Ma è chiaro che il focus della produzione è incentrato sui vini bianchi, a Doc e Docg Frascati ma non solo. L’intuizione di Piero Costantini, titolare dell’enoteca e zio dell’attuale proprietario ed enologo Lorenzo Costantini, nasce nel 1982, quando acquista tre ettari di vigna tra Frascati e Monteporzio Catone, puntando tutto sulla qualità: il primo vino imbottigliato venne messo in vendita a 4.200 lire, tappato col sughero, scelte molto coraggiose all’epoca.
Oggi l’azienda possiede 25 ettari vitati, di cui cinque, recentemente acquisiti, che costituiscono il vigneto urbano più grande d’Europa, ad appena 400 metri dal centro di Frascati e proprio dietro la Cattedrale. I terreni sono in larga parte collinari e di origine vulcanica. Oltre ai tre Frascati e al Cannellino, la cantina produce anche un Bianco Igt, un passito e ben sei rossi, tra cui la “riedizione” dello storico Torraccia e il celebre blend Ferro e Seta, per un totale che supera le 300 mila bottiglie. In vigna e in cantina molto pragmatismo: trattamenti quando serve, lieviti selezionati e tecnologia del freddo.
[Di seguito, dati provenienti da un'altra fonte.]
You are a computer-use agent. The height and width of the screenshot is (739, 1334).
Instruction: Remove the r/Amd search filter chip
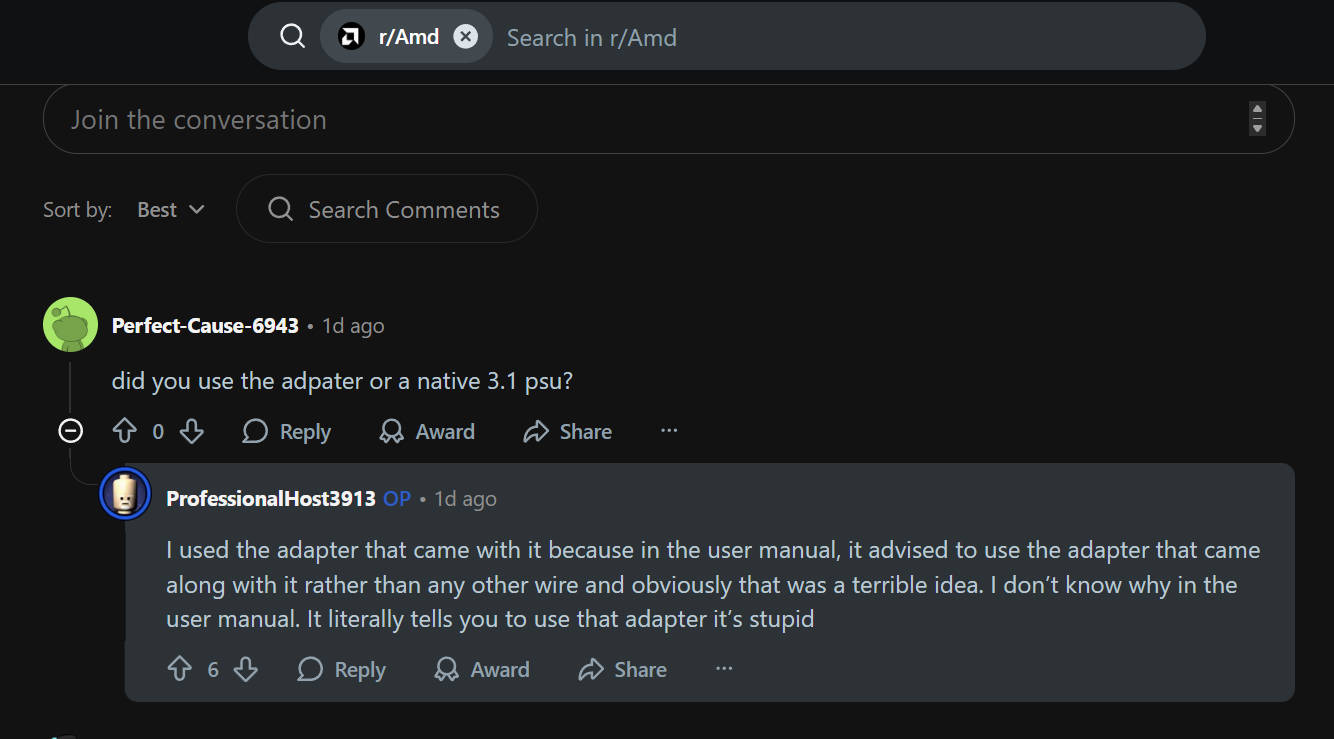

Ai primi di agosto ho accolto volentieri l’invito della moglie di Lorenzo, Fulvia Stebellini, per una visita, e questi sono i miei riscontri sull’ultima annata delle etichette assaggiate.
Frascati 2017 (Malvasia del Lazio o Puntinata, Malvasia di Candia, Trebbiano). Naso tenero, mela renetta, con lievi note floreali e vegetali, frutto un po’ dolce ma ben contrastato da una coda leggermente salina. Piacevole. Tre mesi sui lieviti.
Frascati Superiore Villa dei Preti 2017 (Malvasia del Lazio o Puntinata, Malvasia di Candia, Grechetto). Odora di pera, macchia mediterranea, cenni minerali e di erbe aromatiche; sorso di buona struttura, lungo e sapido con ricordi di pompelmo in persistenza. Ottimo. Quattro mesi sui lieviti.
Malvasia del Lazio Igp 2017 (Malvasia del Lazio o Puntinata in purezza). Prima annata per l’etichetta, che nasce per valorizzare quello che è sicuramente il vitigno più interessante della zona dei Castelli. Olfatto ricco, molto balsamico e floreale con una traccia evidente di frutta gialla (susina). Bocca dal carattere delicato, bella acidità in primo piano, lungo finale di agrumi e frutta secca. Da seguire. Tre mesi sui lieviti.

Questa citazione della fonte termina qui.